Come altresì precisato dal Tribunale, l’atto di appello proposto dalla parte civile era nella specie formulato in termini che comprendevano una richiesta non solo di affermazione della penale responsabilità del C., ma anche di condanna dello stesso al risarcimento dei danni; e per questo ultimo aspetto il gravame era dunque evidentemente proponibile.

Il motivo di ricorso è pertanto manifestamente infondato.

2. Inammissibile è anche il secondo motivo di ricorso, relativo all’affermazione di responsabilità dell’imputato.

Con la sentenza impugnata si osservava che le dichiarazioni della parte offesa trovavano riscontro nell’ammissione del C. sulla tensione esistente con il D.C. per motivi attinenti alla comune attività lavorativa presso una cooperativa di parcheggiatoti, nelle dichiarazioni del teste V. sull’essere stato il D. C. allontanato dalla cooperativa per i suoi comportamenti e nel referto che documentava trauma contusivo all’orecchio sinistro e contusione escoriata al gomito sinistro; e che le stesse non ricevevano smentita dalle dichiarazioni del teste D.M. laddove lo stesso riferiva di non aver visto lo schiaffo, avendo lo stesso teste precisato di essersi allontanato durante la discussione fra il C. ed il D.C., dalle dichiarazioni dei testi Sa. e Pa., inattendibili nel non aver riferito della presenza del D.M. sul luogo, dalle contraddizioni fra la querela e la deposizione dibattimentale del D.C. sulla causale della lite, risolte del riscontro della seconda versione in altre testimonianze, e dal fatto che dopo alcuni giorni il padre del D. C. avesse giustificato l’assenza dal figlio dal posto di lavoro con un incidente, non contrastante con il riscontro del referto anche per la possibilità che la parte offesa avesse subito anche un sinistro.

Il ricorrente rileva che la responsabilità dell’imputato veniva affermata sulla base di indizi privi di gravità, precisione e concordanza, che non veniva disposta una consulenza medica sulle lesioni, che le constatazioni di cui al referto non denotano una malattia, mancando apprezzabili alterazione delle funzionalità, e che la deposizione della parte offesa non veniva attentamente valutata nella contraddittorietà sul motivo sulla lite e nel contrasto con le deposizioni testimoniali negative sulle percosse e con il diverso certificato prodotto dal padre della persona offesa.

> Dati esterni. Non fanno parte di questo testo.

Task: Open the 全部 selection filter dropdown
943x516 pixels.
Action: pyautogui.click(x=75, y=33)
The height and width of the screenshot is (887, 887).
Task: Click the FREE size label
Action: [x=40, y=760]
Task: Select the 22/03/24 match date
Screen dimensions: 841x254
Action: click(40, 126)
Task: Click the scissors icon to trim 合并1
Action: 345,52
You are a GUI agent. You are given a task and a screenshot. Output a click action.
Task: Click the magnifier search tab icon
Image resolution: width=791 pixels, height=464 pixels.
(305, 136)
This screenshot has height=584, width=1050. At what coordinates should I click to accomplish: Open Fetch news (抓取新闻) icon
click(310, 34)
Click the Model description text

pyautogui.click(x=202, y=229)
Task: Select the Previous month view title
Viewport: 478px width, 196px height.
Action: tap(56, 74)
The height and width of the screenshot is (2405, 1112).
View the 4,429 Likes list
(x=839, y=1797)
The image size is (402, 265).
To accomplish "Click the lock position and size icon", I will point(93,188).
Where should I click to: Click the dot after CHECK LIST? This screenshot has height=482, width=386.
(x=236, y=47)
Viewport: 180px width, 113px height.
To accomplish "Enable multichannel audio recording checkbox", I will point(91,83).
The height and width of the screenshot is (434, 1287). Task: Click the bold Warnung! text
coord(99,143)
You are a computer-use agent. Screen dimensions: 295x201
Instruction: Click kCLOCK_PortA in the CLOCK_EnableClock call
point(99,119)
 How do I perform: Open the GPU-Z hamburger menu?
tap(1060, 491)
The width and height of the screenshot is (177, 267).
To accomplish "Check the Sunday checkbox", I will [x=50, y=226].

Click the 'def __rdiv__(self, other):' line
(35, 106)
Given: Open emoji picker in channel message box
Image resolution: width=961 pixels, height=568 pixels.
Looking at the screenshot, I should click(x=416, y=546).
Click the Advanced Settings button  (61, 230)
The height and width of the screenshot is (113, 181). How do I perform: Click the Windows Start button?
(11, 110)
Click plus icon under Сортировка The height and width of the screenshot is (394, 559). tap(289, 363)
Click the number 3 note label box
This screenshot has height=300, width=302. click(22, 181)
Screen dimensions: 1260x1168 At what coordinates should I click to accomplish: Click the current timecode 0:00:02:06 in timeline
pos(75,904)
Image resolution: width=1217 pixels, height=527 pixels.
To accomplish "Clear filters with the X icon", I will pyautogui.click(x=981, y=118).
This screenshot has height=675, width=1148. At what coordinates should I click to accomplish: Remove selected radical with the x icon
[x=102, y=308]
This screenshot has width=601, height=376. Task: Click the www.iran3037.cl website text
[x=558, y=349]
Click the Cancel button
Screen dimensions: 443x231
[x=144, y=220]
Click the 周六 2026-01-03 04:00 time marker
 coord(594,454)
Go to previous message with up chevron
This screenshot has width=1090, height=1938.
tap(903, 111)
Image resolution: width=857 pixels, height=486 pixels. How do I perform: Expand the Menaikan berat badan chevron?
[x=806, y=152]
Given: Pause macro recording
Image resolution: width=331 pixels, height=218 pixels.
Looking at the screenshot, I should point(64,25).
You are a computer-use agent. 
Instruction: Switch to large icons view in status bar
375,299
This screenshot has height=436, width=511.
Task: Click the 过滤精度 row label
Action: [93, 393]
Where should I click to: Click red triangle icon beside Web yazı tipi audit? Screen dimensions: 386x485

Il motivo è manifestamente infondato nella critica alla qualificazione come malattia delle contusioni constatate nel referto, le quali viceversa costituiscono, a prescindere dalla loro dimensione quantitativa, alterazioni anatomiche e funzionali comunque apprezzabili (Sez. 5, n. 22781 del 26.4.2010, imp. L, Rv.247518); e per i rimanenti aspetti, come è evidente dall’esposizione che precede, ripropone questioni di merito ampiamente valutate nella sentenza impugnata, alle cui argomentazioni non contrappone alcuna censura specifica.

Alla conseguente declaratoria di inammissibilità del ricorso segue la condanna del ricorrente al pagamento delle spese processuali e della somma di Euro 1.000,00 in favore della Cassa delle Ammende.
P.Q.M.

Dichiara inammissibile il ricorso e condanna il ricorrente al pagamento delle spese processuali e della somma di Euro 1.000,00 in favore della Cassa delle Ammende.

Testo non ufficiale. La sola stampa del bollettino ufficiale ha carattere legale.